Routine data analytics require innovative partnership models

Fortunately, academic, medical, public and governmental institutions are proficient in their use of cloud computing. In contrast, some pharmaceutical companies are unconvinced about their vital role in big data translation. Caution prevails about responsibility and regulatory repercussions in the event of a security or privacy outages. Migration of patient data to routine cloud storage is inevitable, however. Furthermore, public demand for expedited health solutions will continue as will the expectation of big data research collaborations by public and private health partnerships.

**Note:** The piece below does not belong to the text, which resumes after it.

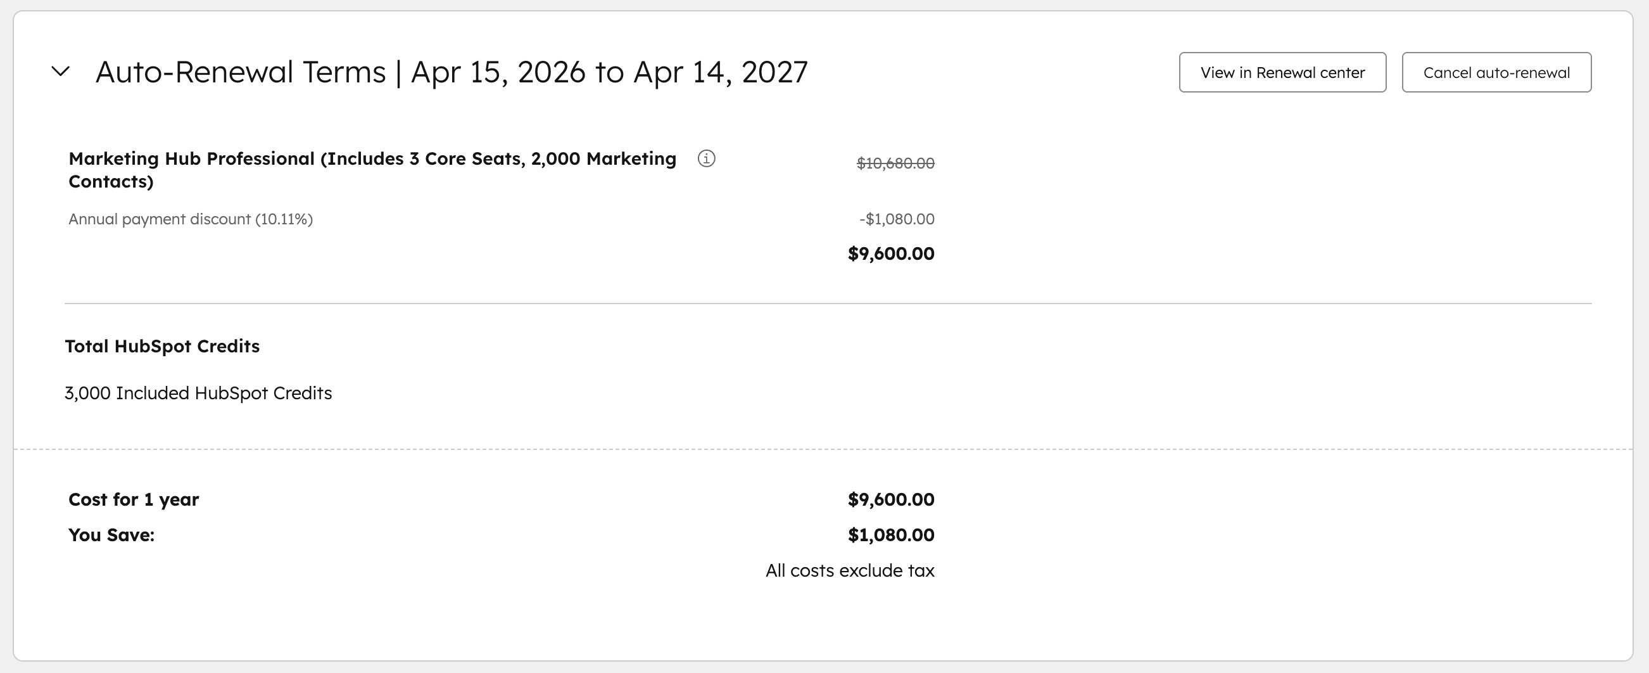Open info tooltip for Marketing Hub Professional
This screenshot has height=673, width=1649.
tap(706, 159)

Citizen Scientists want fast and accurate answers from big data that are both preventative and curative; they will pressure the more restrained companies into reconfiguring and integrating scalable R&D cloud computing systems into routine innovation for progress.

 Smart companies investing in smart data platforms

Competent systems, services and products from trusted companies such as Google enable confident adoption of cloud computing research tools by pharma. Pharma companies are becoming big data health care companies and the expedited health care solutions that result as a part of the ‘Citizen Health’ movement are the ‘industrial revolution’ of the big data age. Researchers have proved that IT services delivered via cloud computing paradigms – the provision of on-demand access to shared pools of resources – provide major benefits for health care. Recalcitrance is not an option.

The global spend on cloud computing by health care is predicted to reach $35 billion by 2022; this is driven by the clear need for pharma to reconfigure the product pipeline in a data pipeline. Compelling partnerships with companies like Google Health can cut the time to discover and develop a new medicine by a factor of 10. A robust data pipeline emboldens pharma by guiding decisions whilst broadening the search for potential solutions. Big data secured, analysed and used to further personalised medicine has big opportunities for pharma to be a true partner every day for people in the era of Citizen Health.